[Start of Attachment]
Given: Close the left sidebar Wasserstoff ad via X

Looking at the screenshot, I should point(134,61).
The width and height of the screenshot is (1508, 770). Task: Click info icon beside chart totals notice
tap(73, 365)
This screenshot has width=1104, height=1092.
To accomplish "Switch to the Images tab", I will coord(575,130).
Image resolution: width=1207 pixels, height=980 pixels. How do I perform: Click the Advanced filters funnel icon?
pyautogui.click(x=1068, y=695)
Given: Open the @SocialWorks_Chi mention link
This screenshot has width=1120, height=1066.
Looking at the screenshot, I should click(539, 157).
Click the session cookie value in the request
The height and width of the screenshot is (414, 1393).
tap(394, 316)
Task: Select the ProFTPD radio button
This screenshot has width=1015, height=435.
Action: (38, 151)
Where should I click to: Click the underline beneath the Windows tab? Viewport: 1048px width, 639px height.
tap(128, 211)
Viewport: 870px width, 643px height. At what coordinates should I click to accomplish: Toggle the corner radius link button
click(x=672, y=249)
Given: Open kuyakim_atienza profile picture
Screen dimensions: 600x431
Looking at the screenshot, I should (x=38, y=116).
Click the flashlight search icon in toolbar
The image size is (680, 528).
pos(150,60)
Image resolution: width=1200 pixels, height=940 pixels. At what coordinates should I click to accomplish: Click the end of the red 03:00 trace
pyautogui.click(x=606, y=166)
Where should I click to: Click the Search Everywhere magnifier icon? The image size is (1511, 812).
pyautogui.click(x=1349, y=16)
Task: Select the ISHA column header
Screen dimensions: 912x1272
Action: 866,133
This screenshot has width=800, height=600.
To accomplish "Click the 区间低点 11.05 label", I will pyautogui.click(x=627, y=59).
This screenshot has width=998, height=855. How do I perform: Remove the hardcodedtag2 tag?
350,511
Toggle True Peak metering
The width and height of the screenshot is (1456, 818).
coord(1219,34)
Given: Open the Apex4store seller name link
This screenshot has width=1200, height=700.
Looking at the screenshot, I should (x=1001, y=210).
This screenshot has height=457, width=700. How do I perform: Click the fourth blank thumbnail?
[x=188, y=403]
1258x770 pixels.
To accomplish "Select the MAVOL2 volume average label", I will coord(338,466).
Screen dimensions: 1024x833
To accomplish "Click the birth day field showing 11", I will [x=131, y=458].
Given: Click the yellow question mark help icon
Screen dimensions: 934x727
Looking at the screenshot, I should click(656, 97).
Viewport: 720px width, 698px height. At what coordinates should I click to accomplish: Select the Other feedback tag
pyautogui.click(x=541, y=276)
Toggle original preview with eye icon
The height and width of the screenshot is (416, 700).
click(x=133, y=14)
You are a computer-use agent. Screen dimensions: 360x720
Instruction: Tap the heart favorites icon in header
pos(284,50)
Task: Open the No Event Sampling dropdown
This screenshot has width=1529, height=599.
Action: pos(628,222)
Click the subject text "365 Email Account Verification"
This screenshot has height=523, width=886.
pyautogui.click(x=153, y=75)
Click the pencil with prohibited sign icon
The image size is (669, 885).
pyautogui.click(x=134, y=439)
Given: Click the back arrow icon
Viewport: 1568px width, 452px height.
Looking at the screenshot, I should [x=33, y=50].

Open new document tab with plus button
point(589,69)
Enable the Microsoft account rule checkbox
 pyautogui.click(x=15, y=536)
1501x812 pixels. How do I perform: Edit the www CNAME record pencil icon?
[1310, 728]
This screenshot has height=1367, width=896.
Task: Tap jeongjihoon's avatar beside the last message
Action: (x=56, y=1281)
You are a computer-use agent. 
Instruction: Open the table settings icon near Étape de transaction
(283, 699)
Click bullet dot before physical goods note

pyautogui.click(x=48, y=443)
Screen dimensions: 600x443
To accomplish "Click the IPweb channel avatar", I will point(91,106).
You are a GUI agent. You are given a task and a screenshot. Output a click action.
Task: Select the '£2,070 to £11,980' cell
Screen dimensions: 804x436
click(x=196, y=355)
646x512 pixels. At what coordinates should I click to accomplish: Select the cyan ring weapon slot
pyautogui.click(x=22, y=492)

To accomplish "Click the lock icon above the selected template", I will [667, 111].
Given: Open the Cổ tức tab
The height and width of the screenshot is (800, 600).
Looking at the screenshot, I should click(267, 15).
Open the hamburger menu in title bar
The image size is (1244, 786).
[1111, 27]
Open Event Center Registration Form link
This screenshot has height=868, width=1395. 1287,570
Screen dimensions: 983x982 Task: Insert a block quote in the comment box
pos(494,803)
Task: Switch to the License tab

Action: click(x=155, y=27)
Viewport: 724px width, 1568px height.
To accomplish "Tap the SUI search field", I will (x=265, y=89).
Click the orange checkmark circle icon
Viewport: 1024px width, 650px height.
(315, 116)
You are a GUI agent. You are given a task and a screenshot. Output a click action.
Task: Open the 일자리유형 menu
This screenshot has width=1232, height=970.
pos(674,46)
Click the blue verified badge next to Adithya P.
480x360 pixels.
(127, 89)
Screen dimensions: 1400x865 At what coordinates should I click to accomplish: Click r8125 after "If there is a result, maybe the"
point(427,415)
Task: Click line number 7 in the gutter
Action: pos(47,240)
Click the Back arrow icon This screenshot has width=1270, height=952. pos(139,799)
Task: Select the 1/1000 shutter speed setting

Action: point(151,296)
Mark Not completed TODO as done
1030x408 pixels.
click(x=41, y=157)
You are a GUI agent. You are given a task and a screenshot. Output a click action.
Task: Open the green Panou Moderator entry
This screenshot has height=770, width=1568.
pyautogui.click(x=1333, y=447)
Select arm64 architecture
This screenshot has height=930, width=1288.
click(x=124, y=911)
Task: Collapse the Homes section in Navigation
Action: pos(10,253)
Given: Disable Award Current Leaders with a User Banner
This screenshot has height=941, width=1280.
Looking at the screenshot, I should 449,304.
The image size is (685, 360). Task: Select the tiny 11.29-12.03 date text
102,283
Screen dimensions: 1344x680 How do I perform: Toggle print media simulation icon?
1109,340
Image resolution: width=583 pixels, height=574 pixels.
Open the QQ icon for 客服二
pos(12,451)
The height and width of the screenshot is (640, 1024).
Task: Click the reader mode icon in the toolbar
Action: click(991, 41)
[End of Attachment]
Required action
Please give an exact copy of the lines above, beginning with the line containing "Click the session cookie value in the request" and running through the line containing "Given: Open kuyakim_atienza profile picture", and of no other lines.

Task response
Click the session cookie value in the request
The height and width of the screenshot is (414, 1393).
tap(394, 316)
Task: Select the ProFTPD radio button
This screenshot has width=1015, height=435.
Action: (38, 151)
Where should I click to: Click the underline beneath the Windows tab? Viewport: 1048px width, 639px height.
tap(128, 211)
Viewport: 870px width, 643px height. At what coordinates should I click to accomplish: Toggle the corner radius link button
click(x=672, y=249)
Given: Open kuyakim_atienza profile picture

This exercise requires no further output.